The trains finally stopped coming to Ganjam on June 30. By then, officials had raised the quarantine period back to 14 days and opened other Covid hospitals but the outbreak was already out of control.
In late June, Simanchal Satapathy, a popular teacher who became a champion for the rights of the migrants at the quarantine center that he oversaw, was admitted to a hospital but misdiagnosed three times: first with malaria, then pneumonia, then tuberculosis.
It wasn’t until a week after Mr. Satapathy, 26, came down with a high fever that he was tested for coronavirus. He was positive and soon died.
“I used to cradle him as a baby,” said his uncle, Pradeep Kumar Satapathy, breaking down. “We had no idea he had Covid.”
Ganjam’s caseload peaked in August and, overall, the district has reported 22,000 cases and 320 deaths, roughly the national average, according to Dr. Mishra, the physician who ran its Covid-19 hospital.
Mr. Kulange, the district’s top official, said Ganjam would have recorded “single-digit cases” had the migrants not come back.
“It was clear cut,” he said.
Most cases in Ganjam caused only mild symptoms and did not require hospitalization. But no one is certain of the district’s real death toll, just as that figure remains a mystery across the country. India has reported far fewer virus deaths per capita than many Western nations, but experts caution that 80 percent of all deaths in the country are not medically certified.
Mr. Patnaik, Odisha’s chief minister, said the Modi administration should have run the trains “in a more humane way” and before infections became so rampant in the cities.
But he, too, agreed that once the migration started, it was impossible to stop.
“This being a free country, I don’t think there was any way of controlling it,” he said.
Railroad officials said they had worked their hardest to safely transport 6.3 million people “in the most trying circumstances.”
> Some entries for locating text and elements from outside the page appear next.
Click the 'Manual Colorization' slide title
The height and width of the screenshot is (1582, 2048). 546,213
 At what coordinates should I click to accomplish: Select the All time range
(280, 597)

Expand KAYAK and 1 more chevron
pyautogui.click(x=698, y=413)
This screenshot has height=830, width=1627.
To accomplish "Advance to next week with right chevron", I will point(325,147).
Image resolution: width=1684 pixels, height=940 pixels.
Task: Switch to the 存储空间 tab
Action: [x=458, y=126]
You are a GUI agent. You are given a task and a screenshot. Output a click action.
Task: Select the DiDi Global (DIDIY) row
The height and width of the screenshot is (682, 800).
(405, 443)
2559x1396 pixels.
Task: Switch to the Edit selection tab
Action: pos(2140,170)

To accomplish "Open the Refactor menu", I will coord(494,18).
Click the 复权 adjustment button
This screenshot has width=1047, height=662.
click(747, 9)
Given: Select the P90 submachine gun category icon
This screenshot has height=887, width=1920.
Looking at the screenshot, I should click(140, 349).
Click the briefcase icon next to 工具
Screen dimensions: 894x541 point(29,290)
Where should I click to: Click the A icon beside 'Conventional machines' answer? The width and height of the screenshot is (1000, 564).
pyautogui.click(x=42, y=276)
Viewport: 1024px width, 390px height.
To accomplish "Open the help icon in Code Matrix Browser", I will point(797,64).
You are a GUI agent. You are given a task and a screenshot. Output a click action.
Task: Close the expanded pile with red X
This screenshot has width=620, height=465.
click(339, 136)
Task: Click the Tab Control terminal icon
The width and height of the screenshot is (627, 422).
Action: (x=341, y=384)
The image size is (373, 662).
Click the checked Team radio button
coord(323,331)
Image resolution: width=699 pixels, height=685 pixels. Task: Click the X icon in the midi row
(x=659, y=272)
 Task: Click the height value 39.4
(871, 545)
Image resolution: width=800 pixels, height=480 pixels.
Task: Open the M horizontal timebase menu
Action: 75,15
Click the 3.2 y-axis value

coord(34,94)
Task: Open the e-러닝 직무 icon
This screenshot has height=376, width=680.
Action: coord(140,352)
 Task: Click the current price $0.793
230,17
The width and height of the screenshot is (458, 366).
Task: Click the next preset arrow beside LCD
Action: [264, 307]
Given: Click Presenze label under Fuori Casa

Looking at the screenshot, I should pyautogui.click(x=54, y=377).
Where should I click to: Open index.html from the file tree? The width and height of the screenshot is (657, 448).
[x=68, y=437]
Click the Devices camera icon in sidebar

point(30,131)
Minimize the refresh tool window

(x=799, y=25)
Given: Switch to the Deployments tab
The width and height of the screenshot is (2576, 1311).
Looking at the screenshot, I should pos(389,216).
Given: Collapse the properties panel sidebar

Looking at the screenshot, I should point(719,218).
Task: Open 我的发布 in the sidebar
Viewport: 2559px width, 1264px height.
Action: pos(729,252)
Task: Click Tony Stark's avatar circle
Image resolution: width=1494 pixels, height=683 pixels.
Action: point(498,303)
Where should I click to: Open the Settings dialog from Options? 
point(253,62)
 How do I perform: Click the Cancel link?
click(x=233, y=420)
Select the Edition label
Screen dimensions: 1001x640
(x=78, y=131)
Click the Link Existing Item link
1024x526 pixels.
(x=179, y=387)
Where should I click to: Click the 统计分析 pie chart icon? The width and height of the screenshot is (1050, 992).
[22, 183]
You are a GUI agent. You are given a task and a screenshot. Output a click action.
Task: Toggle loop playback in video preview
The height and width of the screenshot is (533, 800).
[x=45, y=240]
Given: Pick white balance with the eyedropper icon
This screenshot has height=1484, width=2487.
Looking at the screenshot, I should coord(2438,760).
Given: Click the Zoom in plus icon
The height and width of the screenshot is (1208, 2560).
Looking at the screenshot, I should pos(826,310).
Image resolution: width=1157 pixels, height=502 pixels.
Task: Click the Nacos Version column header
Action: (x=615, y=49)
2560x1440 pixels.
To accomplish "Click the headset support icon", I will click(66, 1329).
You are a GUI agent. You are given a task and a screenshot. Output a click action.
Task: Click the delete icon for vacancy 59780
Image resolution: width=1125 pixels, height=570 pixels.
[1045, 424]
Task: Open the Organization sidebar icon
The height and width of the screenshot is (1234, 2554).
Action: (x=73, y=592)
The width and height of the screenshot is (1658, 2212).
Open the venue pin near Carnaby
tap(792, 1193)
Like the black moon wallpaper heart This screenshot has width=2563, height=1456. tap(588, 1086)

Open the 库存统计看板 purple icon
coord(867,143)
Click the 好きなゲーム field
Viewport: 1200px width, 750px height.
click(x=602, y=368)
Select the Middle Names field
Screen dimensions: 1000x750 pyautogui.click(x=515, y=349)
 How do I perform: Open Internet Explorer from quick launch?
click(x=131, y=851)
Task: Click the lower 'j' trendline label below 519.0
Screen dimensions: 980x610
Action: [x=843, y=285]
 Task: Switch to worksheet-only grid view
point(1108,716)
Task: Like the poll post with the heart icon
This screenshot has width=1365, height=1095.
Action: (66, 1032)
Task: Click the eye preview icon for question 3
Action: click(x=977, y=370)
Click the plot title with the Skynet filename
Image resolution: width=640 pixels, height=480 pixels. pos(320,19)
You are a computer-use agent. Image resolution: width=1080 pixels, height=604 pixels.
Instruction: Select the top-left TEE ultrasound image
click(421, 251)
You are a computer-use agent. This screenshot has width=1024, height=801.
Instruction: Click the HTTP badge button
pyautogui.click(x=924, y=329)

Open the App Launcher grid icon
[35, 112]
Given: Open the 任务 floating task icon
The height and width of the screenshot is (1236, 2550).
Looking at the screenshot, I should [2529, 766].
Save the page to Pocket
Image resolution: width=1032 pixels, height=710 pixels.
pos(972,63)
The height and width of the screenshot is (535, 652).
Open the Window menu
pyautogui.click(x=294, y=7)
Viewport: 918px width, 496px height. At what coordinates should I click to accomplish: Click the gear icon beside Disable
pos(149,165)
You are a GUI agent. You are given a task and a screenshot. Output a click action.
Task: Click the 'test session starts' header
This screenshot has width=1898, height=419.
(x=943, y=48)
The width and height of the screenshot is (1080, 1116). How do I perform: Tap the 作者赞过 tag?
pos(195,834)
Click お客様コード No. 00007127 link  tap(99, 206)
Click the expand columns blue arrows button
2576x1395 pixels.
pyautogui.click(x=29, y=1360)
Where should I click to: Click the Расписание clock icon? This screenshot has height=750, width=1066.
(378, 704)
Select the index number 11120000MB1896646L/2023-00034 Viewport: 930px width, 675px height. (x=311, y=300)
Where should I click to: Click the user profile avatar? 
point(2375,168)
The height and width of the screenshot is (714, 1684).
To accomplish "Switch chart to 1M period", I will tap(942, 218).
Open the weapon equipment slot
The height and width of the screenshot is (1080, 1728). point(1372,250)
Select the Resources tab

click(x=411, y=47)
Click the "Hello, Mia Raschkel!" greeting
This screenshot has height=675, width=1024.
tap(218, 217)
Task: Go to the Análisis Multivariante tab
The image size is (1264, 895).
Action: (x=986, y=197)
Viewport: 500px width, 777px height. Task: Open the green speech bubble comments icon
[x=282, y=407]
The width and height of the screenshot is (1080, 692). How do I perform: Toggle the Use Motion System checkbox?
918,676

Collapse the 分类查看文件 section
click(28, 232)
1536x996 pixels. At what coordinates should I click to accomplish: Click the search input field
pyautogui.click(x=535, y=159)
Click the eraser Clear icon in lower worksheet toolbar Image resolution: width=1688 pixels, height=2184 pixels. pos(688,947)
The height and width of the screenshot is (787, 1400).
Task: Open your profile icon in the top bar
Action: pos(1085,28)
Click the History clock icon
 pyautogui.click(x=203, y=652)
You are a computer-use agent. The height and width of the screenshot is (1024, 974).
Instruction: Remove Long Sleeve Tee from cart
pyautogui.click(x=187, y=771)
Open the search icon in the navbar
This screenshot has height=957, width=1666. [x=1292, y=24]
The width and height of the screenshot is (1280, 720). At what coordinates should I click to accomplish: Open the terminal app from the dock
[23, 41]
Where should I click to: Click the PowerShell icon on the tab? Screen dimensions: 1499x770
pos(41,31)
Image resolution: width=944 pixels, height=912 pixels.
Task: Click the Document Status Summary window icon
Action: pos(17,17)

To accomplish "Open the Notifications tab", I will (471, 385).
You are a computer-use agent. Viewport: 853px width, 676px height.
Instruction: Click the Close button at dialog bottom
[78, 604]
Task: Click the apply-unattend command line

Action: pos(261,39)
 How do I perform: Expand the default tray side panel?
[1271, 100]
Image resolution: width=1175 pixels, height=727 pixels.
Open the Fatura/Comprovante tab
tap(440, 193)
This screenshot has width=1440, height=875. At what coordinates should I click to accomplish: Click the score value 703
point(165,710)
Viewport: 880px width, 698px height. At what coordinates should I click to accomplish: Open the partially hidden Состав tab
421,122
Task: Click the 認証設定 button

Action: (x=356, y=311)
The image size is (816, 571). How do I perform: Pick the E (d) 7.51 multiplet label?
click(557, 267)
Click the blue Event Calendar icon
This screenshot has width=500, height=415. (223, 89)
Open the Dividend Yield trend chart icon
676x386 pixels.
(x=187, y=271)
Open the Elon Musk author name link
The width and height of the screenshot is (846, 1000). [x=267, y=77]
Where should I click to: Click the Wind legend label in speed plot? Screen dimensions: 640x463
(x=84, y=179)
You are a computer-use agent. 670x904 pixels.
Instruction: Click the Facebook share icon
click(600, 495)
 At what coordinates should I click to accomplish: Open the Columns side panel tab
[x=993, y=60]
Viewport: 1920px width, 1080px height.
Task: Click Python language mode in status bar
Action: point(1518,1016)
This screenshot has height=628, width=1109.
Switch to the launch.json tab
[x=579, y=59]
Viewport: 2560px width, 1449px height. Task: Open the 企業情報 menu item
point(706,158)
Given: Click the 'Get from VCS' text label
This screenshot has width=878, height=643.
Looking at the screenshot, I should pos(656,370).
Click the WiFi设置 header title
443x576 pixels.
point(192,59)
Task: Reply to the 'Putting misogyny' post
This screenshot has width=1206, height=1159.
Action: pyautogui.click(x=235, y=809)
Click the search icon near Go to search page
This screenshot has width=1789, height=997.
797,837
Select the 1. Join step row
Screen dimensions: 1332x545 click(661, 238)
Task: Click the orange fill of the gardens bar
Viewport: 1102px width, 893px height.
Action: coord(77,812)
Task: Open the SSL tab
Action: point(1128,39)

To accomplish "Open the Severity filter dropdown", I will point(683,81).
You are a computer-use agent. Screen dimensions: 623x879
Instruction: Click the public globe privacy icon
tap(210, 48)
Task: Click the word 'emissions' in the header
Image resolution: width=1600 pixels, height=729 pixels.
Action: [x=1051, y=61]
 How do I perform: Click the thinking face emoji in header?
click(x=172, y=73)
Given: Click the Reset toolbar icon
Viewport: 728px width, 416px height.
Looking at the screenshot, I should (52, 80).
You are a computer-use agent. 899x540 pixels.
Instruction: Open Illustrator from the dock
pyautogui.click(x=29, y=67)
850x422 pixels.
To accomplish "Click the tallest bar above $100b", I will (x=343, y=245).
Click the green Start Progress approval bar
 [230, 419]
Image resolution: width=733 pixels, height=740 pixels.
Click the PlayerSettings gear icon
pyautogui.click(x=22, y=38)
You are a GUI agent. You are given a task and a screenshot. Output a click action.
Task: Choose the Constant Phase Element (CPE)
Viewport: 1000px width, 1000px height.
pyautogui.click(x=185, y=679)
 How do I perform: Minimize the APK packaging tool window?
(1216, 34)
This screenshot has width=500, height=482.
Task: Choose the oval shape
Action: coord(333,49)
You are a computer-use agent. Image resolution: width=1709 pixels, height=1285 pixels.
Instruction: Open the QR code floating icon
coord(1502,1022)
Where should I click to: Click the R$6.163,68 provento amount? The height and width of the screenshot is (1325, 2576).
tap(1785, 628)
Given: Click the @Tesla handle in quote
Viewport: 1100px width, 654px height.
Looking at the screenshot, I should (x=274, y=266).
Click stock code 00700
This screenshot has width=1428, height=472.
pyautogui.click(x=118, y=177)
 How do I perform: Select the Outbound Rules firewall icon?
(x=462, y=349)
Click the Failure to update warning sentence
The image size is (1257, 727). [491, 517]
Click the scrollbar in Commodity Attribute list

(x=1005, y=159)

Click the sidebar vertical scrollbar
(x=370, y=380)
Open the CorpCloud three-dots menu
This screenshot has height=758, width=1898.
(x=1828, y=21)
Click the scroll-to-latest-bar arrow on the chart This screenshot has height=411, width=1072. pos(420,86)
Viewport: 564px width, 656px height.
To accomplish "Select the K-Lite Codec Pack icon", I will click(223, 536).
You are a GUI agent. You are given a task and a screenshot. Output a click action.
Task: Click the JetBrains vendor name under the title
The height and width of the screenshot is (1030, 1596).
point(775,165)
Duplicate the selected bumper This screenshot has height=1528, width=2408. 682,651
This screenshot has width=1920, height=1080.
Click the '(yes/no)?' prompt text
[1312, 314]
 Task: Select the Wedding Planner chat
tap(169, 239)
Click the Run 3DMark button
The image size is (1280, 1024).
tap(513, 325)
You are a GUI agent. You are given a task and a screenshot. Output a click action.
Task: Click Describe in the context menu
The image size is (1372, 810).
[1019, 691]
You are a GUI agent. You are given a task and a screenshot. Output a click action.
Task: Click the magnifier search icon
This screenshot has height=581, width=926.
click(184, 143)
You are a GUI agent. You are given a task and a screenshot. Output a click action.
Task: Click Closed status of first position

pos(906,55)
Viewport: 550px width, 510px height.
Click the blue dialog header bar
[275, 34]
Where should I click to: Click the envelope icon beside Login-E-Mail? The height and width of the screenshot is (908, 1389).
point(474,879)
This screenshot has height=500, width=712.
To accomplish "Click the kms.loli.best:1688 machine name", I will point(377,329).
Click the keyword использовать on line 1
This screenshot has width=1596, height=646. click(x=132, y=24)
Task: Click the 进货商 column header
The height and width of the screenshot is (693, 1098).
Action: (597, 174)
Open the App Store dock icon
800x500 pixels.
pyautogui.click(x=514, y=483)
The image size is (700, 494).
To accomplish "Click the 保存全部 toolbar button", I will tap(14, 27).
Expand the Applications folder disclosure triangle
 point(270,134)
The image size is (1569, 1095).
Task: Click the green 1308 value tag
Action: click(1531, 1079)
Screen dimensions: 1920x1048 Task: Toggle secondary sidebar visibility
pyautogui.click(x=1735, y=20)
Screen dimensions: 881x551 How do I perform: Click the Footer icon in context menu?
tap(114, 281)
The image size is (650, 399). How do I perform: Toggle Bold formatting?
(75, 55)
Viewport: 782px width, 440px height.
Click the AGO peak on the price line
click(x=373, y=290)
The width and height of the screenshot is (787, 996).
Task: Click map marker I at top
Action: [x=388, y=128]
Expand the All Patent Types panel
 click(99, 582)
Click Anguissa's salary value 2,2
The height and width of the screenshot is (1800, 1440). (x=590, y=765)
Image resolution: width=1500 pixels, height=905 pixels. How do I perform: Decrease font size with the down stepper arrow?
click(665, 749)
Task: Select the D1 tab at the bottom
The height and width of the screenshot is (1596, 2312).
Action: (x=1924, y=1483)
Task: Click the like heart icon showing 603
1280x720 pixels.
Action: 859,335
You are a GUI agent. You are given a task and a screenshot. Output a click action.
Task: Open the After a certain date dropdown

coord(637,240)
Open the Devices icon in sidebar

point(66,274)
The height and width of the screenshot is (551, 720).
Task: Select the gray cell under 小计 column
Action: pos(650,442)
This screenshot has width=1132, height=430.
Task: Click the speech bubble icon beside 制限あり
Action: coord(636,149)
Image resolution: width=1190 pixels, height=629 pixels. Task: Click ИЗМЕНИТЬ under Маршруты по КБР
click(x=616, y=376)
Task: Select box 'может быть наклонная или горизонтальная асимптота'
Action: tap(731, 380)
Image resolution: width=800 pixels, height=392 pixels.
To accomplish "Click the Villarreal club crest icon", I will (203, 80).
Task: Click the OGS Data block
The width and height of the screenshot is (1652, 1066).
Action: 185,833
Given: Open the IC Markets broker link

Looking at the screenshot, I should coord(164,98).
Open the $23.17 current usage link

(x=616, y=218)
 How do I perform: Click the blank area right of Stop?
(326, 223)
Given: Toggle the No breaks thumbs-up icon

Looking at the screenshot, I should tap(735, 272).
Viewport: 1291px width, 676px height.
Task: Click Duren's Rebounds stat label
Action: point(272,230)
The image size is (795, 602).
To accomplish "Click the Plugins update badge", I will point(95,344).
When asked to respond to the data showing that the virus had spread rapidly in many districts after the trains arrived, Mr. Narain, the railroad spokesman, said much was still unknown about Covid-19 and “correlation of every kind is not necessarily causation.”
Mr. Vardhan, the health minister, said that the Modi administration had started the trains as soon as it could, given that states needed time to prepare quarantine centers first.
Opposition politicians have pushed for a parliamentary inquiry into the government’s handling of the pandemic but members of Mr. Modi’s Bharatiya Janata Party have blocked them. In October, India’s Supreme Court dismissed a lawsuit calling for an independent investigation.
In Ganjam, the scars are still fresh.
The home where Mr. Satapathy, the teacher, lived with his parents is now deserted. After he was told that his son had died, Mr. Satapathy’s father went to the market, paid off his debts and came home with a rope. He hanged himself from a tree.
Mr. Satapathy’s mother also killed herself. She was found hanging from a ceiling fan.
Rabindra Behera eventually returned to Surat, by train. His brother had been right: There was no work in Ganjam. And now Prafulla Behera’s widow and four daughters have no one to support them.
The plastic suitcase that Prafulla brought home, packed with gifts, was destroyed at the quarantine center. His daughters never got their 13 dresses.